Determine how many of the lines below hold the word "agent". Give the number and nothing else.

### Data records
______

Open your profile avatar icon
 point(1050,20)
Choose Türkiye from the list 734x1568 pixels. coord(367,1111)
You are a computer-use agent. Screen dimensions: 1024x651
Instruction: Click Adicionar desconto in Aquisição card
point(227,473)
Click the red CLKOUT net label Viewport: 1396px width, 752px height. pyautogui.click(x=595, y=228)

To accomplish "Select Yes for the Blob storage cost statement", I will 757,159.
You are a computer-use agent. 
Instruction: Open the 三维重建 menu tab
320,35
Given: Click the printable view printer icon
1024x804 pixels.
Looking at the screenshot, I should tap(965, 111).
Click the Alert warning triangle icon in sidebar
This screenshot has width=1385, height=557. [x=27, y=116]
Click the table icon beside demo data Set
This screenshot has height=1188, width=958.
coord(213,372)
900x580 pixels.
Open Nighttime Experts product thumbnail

______

### Exercise result
2